Over the last year, those tensions were repeatedly marked by violence. Last January, Muslim gunmen opened fire on worshipers leaving a church in southern Egypt, killing seven people. In November, Christians angered that the authorities stopped construction on a church clashed with the police in Cairo, leaving one person dead.

There was no clear indication on Saturday of who was behind the bombing, though it followed a warning of sorts from overseas. Last month, a threat appeared on a Web site that claimed to represent a militant group affiliated with Al Qaeda, called the Islamic State of Iraq. The group claimed responsibility for the siege of a Syrian Catholic church in Baghdad in October that left about 60 people dead.

The warning, which promised more violence, referred to a church in Egypt, which it said was holding two women because they had converted to Islam.

Several people who saw the explosion said it had come from a car bomb. Sameh Atallah said that around 12:15 a.m., a man got out of a car in front of the church. “He was talking on the phone for not even a minute and his car exploded,” Mr. Atallah said.

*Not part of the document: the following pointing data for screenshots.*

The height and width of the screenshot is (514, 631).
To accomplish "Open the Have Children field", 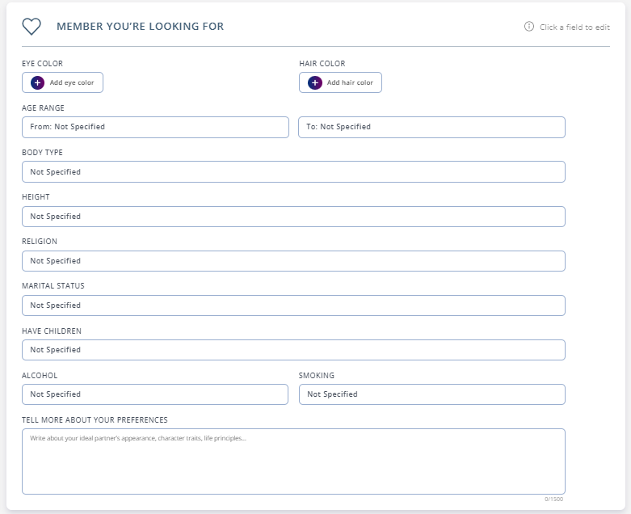I will click(x=293, y=350).
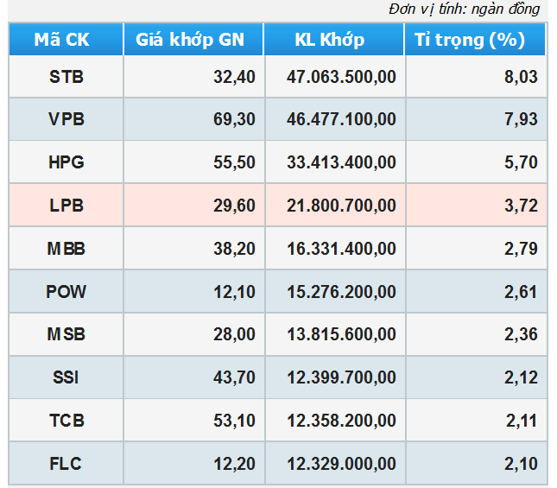Open the SSI ticker symbol
The width and height of the screenshot is (557, 488).
(x=66, y=377)
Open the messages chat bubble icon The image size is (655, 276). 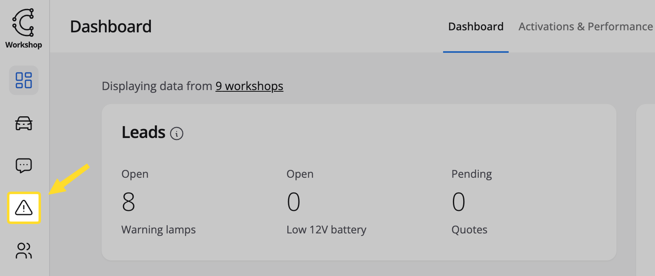[x=24, y=165]
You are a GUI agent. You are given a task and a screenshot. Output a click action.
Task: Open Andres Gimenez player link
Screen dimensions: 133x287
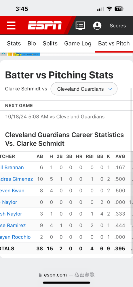16,179
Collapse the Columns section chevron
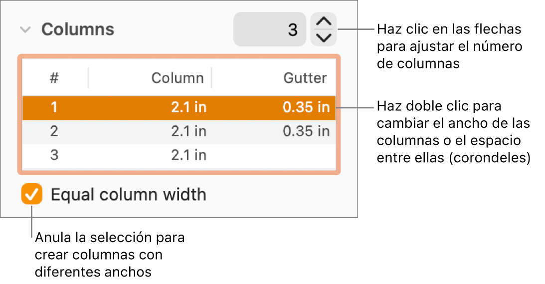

In a statement, the country’s Interior Ministry said a preliminary investigation pointed to a suicide bomber and not a car bomb. It said the investigation had found that a locally made explosive, filled with nails and ball bearings, was worn by a bomber who was killed in the attack.

There seemed to be some agreement that the attack, because of its ferocity and the possible involvement of a suicide bomber, represented something new. Diaa Rashwan of the Ahram Center for Political and Strategic Studies, said that while Al Qaeda has no presence in Egypt, “This is a new method. It has Al Qaeda features. I think it is a group of Egyptians who were planning this for a while.”

Outside the church late Saturday night, interviews revealed a fractured community. People who identified themselves as Christian were quick to say that Egyptians were behind the bombing, while Muslims said it was the work of outsiders.

“We’re going to die here,” said Mr. Ibrahim, who saw the bombing’s aftermath. “But our churches are here. Our lives are here. What will we do?”

Writing after the bombing on Ahram Online, its editor, Hani Shukrallah, criticized “supposedly moderate Muslims” for being “narrow-minded” and blamed the government for amplifying sectarian tensions.

It was time, he wrote, for Egyptians to face up to a hard reality: “The massacres continue, each more horrible than the one before, and the bigotry and intolerance spread deeper and wider into every nook and cranny of our society.”

An Egypt without Christians was no longer hard to imagine, he wrote, adding, “This will be an Egypt which I do not recognize and to which I have no desire to belong.”

Kareem Fahim reported from New York, and Liam Stack from Alexandria, Egypt. Mona El-Naggar contributed reporting from Cairo.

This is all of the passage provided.